Check each line of the data below for the string "will". Then give the number of lines that have it, without anything else.

BEGIN Data for this task

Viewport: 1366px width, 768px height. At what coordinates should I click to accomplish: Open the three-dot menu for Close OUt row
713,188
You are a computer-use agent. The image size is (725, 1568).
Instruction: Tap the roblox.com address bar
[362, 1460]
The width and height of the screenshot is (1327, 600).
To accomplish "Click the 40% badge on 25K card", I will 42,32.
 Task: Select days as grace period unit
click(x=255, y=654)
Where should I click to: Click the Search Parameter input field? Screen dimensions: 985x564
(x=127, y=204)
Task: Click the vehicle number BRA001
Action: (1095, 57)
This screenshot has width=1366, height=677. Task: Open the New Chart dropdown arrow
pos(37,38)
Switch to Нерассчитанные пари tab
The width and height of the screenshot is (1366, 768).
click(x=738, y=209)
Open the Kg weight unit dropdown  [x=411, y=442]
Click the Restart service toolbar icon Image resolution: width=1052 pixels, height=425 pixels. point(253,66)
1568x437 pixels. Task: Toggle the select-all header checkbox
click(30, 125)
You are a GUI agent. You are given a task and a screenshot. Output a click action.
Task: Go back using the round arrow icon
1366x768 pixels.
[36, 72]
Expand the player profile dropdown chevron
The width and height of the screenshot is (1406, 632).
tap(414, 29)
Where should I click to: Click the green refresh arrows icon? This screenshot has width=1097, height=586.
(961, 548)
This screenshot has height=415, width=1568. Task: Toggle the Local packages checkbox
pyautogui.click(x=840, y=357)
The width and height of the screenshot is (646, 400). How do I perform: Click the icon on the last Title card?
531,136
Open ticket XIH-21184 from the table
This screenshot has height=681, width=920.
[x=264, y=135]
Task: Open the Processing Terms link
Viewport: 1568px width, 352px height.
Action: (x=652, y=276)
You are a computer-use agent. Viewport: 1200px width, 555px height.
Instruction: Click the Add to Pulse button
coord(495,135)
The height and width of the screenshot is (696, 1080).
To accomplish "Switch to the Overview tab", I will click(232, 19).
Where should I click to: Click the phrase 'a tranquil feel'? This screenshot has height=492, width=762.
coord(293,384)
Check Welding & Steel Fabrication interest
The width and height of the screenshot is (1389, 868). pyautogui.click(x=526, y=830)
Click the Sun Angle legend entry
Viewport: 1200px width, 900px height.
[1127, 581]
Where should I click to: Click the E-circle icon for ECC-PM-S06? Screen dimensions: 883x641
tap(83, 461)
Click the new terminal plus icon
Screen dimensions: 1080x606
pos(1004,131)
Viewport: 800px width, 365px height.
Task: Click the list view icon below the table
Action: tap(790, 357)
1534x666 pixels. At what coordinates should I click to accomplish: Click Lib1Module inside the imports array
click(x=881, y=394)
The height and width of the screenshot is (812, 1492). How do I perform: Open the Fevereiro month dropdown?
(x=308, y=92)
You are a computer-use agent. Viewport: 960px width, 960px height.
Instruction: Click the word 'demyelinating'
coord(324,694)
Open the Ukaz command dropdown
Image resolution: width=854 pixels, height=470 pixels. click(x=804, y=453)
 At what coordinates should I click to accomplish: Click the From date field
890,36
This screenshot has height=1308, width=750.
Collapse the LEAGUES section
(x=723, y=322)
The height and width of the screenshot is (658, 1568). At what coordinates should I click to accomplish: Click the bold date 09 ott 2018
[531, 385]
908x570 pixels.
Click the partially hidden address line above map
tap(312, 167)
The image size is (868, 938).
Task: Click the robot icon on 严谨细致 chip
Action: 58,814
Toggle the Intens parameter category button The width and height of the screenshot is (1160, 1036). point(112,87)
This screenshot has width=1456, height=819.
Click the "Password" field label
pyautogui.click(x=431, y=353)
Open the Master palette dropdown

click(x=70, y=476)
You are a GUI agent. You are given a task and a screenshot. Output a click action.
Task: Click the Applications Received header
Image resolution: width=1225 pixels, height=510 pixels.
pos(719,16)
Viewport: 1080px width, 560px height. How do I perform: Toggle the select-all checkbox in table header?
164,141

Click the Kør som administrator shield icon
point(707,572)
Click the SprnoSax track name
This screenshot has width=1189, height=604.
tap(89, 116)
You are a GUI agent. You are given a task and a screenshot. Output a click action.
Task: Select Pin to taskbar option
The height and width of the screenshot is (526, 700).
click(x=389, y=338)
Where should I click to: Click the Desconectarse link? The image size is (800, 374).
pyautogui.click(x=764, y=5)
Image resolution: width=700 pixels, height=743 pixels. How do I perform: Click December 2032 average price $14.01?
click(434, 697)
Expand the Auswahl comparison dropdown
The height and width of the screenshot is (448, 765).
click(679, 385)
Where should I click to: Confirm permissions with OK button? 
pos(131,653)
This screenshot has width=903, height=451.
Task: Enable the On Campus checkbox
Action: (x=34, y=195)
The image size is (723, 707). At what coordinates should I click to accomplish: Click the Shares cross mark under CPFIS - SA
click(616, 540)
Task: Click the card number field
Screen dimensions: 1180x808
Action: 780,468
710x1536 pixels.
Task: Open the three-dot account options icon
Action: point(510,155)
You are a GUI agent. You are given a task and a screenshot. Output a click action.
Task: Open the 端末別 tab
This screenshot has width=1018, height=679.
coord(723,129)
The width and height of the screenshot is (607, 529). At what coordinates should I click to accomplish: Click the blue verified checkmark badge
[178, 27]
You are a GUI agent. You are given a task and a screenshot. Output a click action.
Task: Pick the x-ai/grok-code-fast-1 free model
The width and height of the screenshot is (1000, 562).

END Data for this task

- [Answer to the exercise] 2